Researchers at Johannes Gutenberg University Mainz have created a new manganese-based metal complex that promises to transform light-driven chemical reactions. This breakthrough replaces scarce noble metals with abundant manganese, offering simple synthesis and exceptional efficiency. The complex's long excited-state lifetime could enable sustainable applications like hydrogen production.
Chemical reactions traditionally depend on heat, but photochemistry uses light for precise control. However, many light-driven processes have relied on rare and expensive elements like ruthenium, osmium, and iridium, which pose environmental challenges due to mining.
A team led by Professor Katja Heinze at Johannes Gutenberg University Mainz (JGU) has developed a manganese complex that addresses these issues. Manganese is over 100,000 times more abundant on Earth than ruthenium, making it a practical alternative. "This metal complex sets a new standard in photochemistry: it combines a record-breaking excited-state lifetime with simple synthesis," Heinze said. "It thus offers a powerful and sustainable alternative to the noble metal complexes that have long dominated light-driven chemistry."

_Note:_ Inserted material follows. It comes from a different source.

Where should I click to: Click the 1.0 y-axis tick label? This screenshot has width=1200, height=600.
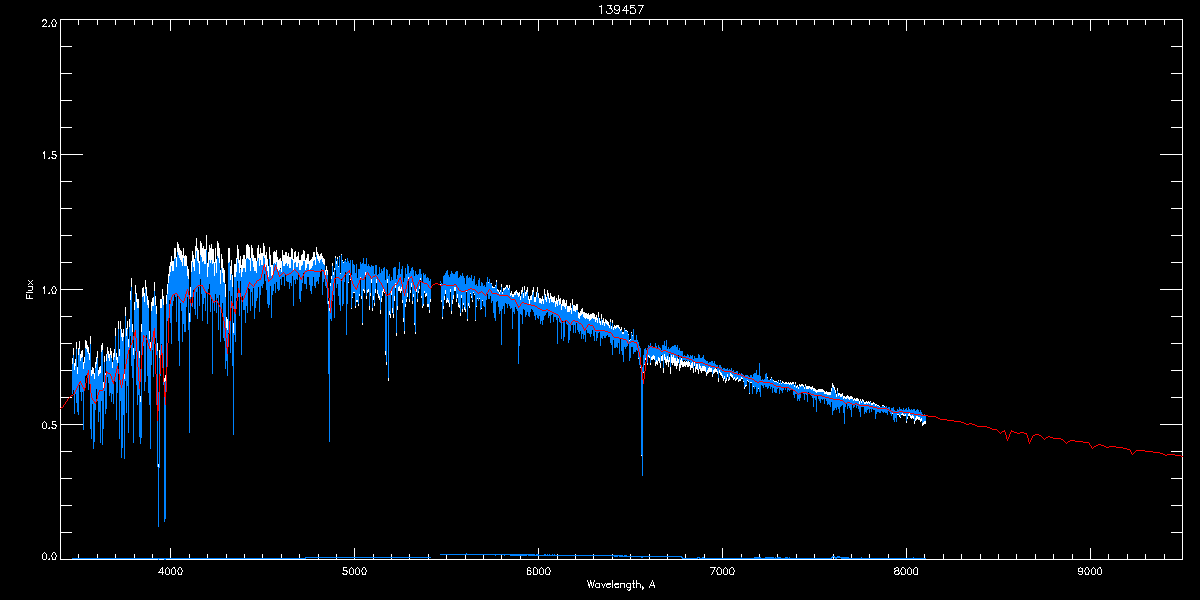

The complex is synthesized in a single step from commercially available ingredients, overcoming previous hurdles of nine- or ten-step processes and short excited-state durations in manganese systems. Dr. Nathan East, who performed the initial synthesis, noted, "The newly developed manganese complex overcomes both challenges." Combining manganese with a specially designed ligand yields an intense purple solution, indicating unique formation.
The complex excels in light absorption, capturing photons with high efficiency. Its excited-state lifetime reaches 190 nanoseconds—two orders of magnitude longer than prior common-metal complexes like those with iron or manganese. Dr. Robert Naumann, who analyzed it via luminescence spectroscopy, explained, "The lifetime of the complex of 190 nanoseconds is also remarkable." This duration allows sufficient time for the excited catalyst to transfer electrons through diffusion.
The researchers confirmed functionality by detecting the photoreaction's initial product. "We were able to detect the initial product of the photoreaction—the electron transfer that occurred—and thus prove that the complex reacts as desired," Heinze added. Published in Nature Communications (2025, volume 16, issue 1), this work paves the way for scalable photochemical technologies, potentially advancing sustainable hydrogen production.